Rei balas mengangguk, masih dengan tanpa ekspresi. Apakah dia tertular virus datar dari Tedy? Mungkin, ya.

Menyadari gerak-gerik Rei yang berbeda, lantas sebagai pengarahnya yakni Ryo gatal ikut menimpali. "Lo kenapa, Rei?" Saking herannya, bahkan dia langsung meletakkan punggung tangannya pada dahi Rei. Sekadar ingin mengecek kalau-kalau cowok tuna asmara tersebut sedang demam atau bahkan bisa jadi lebih parah dari itu.

"Nggak sakit, perasaan," gumam Ryo mengambil kesimpulan sendiri.

"Emang enggak!" bantah Rei menggerutu. "Emang ada yang salah apa sama gue, kak?"

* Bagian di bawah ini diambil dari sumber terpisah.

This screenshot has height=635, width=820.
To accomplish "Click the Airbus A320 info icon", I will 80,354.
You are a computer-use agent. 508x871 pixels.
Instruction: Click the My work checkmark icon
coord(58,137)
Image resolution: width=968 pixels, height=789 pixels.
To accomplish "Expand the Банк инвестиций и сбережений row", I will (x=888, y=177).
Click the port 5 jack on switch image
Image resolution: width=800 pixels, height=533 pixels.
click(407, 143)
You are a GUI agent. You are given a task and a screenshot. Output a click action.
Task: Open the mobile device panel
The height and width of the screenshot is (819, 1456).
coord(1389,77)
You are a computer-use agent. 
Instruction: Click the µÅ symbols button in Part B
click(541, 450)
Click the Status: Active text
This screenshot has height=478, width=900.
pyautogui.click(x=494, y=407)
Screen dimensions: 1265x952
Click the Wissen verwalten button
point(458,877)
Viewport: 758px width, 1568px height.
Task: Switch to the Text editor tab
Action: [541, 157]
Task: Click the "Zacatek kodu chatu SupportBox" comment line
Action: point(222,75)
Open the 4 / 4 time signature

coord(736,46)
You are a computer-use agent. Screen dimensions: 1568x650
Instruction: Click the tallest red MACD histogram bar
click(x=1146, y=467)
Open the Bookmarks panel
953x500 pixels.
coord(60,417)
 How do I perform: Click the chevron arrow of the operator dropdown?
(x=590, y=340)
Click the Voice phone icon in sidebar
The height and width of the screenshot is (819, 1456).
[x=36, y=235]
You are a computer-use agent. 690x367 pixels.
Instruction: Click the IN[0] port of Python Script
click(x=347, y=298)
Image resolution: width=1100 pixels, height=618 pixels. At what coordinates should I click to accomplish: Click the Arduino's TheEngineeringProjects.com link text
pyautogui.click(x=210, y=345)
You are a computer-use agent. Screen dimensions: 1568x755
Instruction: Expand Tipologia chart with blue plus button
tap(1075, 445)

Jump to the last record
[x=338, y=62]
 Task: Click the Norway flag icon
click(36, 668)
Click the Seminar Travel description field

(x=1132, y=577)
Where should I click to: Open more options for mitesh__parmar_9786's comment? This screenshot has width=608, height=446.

Ryo menggaruk-garuk tengkuknya. "Ya, iya. Lo beda aja gitu, kelihatan lebih cuek aja."

Rei memutar bola mata, jengah.

Kuro tidak tertarik dengan pembahasan barusan, dia lebih bersemangat membahas Toriko. "Terus Toriko gimana? Dia pulang naik apa? Rumahnya di Tangerang lho, ini kan udah malem banget!"

Di antara para pemilik toko yang lain, mungkin Kuro adalah satu-satunya yang paling melankolis dan super-ribet. Jiwa absurdnya sedikit tertutupi dengan jiwa perhatian penuh kasih sayangnya, ya seperti sekarang ini. Dia malah memikirkan nasib sohibnya itu sementara jawaban Rei sangat sederhana. Hanya sekadar bahu yang diangkat saja.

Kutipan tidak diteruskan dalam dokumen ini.